The terms “electronic communication,” “conductive contact,” “connected,” and “coupled” may refer to a relationship between components that supports the flow of signals between the components. Components are considered in electronic communication with (e.g., in conductive contact with, connected with, coupled with) one another if there is any electrical path (e.g., conductive path) between the components that can, at any time, support the flow of signals (e.g., charge, current voltage) between the components. At any given time, a conductive path between components that are in electronic communication with each other (e.g., in conductive contact with, connected with, coupled with) may be an open circuit or a closed circuit based on the operation of the device that includes the connected components. A conductive path between connected components may be a direct conductive path between the components or the conductive path between connected components may be an indirect conductive path that may include intermediate components, such as switches, transistors, or other components. In some examples, the flow of signals between the connected components may be interrupted for a time, for example, using one or more intermediate components such as switches or transistors.

A switching component (e.g., a transistor) discussed herein may represent a field-effect transistor (FET), and may comprise a three-terminal component including a source (e.g., a source terminal), a drain (e.g., a drain terminal), and a gate (e.g., a gate terminal).

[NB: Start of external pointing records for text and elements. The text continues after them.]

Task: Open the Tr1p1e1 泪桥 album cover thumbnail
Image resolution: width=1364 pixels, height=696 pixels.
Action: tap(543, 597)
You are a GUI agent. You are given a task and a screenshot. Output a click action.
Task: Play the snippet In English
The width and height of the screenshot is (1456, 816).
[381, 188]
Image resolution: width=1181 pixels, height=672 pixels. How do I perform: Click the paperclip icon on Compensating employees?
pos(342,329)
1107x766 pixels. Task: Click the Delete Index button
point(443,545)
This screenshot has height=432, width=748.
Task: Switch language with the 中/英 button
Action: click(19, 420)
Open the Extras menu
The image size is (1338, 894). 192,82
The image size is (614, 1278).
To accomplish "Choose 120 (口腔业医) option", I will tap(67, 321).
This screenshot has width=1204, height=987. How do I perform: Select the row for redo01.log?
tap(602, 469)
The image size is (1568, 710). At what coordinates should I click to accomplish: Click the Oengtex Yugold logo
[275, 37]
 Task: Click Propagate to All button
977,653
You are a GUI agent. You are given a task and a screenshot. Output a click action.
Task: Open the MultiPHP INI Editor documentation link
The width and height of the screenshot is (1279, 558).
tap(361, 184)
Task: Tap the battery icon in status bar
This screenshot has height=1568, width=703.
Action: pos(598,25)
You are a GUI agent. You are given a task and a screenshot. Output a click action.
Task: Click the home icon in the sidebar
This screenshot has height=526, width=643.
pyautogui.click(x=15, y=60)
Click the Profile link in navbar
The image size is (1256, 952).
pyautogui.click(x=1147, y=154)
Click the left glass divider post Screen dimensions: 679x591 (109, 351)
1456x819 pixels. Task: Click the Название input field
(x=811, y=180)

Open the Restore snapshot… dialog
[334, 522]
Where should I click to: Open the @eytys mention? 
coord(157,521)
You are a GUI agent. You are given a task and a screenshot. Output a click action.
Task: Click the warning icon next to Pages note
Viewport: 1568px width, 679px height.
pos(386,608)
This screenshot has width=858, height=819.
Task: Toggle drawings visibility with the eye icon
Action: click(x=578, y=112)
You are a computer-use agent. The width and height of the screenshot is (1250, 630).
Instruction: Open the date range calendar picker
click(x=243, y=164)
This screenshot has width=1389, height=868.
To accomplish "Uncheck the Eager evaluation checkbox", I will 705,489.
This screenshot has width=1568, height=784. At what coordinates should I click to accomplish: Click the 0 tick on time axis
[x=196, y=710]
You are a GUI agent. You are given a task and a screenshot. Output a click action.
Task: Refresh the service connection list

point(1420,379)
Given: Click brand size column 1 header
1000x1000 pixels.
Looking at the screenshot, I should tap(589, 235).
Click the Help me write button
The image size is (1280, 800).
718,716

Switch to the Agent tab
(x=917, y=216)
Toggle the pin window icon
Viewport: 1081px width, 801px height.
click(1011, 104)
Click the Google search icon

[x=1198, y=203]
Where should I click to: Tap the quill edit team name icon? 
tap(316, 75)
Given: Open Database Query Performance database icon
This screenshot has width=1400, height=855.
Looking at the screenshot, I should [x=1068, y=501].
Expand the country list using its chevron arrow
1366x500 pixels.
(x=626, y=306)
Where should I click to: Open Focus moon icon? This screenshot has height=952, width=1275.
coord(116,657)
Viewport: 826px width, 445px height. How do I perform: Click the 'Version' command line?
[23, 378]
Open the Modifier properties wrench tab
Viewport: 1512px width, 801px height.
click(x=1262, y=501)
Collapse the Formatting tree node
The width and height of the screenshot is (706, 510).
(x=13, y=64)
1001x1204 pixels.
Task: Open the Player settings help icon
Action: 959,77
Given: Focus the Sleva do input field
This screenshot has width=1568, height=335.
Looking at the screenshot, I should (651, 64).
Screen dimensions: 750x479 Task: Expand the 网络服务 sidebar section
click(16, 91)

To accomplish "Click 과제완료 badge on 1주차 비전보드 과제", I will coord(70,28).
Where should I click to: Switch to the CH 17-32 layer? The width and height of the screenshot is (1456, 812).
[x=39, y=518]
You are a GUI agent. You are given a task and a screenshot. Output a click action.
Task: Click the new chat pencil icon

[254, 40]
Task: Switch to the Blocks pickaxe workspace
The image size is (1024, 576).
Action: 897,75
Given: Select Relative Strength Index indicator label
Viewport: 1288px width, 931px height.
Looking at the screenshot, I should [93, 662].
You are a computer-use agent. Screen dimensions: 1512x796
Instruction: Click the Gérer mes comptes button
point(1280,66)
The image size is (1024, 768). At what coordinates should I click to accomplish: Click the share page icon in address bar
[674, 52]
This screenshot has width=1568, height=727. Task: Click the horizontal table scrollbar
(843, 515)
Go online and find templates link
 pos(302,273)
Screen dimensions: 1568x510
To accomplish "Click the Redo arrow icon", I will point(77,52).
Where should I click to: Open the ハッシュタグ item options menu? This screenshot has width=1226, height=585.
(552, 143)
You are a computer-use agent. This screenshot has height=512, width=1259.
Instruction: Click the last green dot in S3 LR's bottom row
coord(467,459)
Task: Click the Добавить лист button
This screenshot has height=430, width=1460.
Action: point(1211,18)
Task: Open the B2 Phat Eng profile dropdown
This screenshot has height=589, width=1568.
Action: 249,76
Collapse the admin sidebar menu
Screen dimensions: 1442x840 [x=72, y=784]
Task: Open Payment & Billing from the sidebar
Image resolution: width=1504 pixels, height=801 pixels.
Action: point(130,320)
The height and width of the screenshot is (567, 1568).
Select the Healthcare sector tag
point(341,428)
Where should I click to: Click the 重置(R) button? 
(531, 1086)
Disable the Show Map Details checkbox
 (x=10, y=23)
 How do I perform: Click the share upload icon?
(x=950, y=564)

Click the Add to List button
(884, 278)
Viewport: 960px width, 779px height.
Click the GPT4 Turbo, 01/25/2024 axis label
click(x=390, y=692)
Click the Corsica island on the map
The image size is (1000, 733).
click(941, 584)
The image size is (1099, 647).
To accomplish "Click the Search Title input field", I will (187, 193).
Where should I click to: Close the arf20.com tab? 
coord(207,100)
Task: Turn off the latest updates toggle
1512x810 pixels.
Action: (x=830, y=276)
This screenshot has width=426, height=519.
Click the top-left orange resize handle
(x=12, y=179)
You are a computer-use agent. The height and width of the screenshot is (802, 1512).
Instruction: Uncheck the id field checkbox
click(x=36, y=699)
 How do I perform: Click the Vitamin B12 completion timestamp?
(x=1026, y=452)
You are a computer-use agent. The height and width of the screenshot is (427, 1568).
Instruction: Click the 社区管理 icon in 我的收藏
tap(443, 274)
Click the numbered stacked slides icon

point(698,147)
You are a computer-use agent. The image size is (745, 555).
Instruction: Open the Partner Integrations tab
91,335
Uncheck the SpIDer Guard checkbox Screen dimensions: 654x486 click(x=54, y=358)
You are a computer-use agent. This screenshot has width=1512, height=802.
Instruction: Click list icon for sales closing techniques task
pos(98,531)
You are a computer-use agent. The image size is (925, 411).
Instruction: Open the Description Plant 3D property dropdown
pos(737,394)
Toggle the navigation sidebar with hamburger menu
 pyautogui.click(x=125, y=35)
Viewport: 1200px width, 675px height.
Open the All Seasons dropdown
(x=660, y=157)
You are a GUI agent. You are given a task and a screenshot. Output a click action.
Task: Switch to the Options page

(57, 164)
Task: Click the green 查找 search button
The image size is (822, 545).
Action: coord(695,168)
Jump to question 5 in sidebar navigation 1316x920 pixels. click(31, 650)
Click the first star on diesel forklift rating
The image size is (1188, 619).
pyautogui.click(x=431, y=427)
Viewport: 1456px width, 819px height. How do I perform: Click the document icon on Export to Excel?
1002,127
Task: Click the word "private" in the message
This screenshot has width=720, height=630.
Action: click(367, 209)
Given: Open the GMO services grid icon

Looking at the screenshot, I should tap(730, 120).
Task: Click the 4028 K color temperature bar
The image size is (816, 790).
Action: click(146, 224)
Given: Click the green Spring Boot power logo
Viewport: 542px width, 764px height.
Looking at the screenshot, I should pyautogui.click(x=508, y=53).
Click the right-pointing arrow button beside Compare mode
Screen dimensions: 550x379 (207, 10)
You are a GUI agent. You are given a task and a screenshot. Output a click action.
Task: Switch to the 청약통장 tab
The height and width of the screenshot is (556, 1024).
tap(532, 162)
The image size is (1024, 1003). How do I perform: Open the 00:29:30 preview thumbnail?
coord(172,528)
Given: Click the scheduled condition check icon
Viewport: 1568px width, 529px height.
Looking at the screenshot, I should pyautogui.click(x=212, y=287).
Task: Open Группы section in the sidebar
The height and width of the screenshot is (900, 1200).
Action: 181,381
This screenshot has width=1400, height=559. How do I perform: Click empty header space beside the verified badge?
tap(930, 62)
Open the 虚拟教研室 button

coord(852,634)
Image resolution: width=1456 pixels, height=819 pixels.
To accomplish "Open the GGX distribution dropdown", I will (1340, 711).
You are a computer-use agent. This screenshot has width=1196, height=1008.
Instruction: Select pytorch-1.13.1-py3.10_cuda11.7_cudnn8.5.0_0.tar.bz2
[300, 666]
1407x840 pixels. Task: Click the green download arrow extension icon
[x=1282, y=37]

The terminals may be connected to other electronic components through conductive materials (e.g., metals, alloys). The source and drain may be conductive, and may comprise a doped (e.g., heavily-doped, degenerate) semiconductor region. The source and drain may be separated by a doped (e.g., lightly-doped) semiconductor region or channel. If the channel is n-type (e.g., majority carriers are electrons), then the FET may be referred to as a n-type FET. If the channel is p-type (e.g., majority carriers are holes), then the FET may be referred to as a p-type FET. The channel may be capped by an insulating gate oxide. The channel conductivity may be controlled by applying a voltage to the gate. For example, applying a positive voltage or negative voltage to an n-type FET or a p-type FET, respectively, may result in the channel becoming conductive. A transistor may be “on” or “activated” when a voltage greater than or equal to the transistor's threshold voltage is applied to the transistor gate. The transistor may be “off” or “deactivated” when a voltage less than the transistor's threshold voltage is applied to the transistor gate.

For example, the various illustrative blocks and modules described in connection with the disclosure herein may be implemented or performed with a processor, such as a DSP, an ASIC, an FPGA, discrete gate logic, discrete transistor logic, discrete hardware components, other programmable logic device, or any combination thereof designed to perform the functions described herein. A processor may be an example of a microprocessor, a controller, a microcontroller, a state machine, or any type of processor. A processor may also be implemented as a combination of computing devices (e.g., a combination of a DSP and a microprocessor, multiple microprocessors, one or more microprocessors in conjunction with a DSP core, or any other such configuration).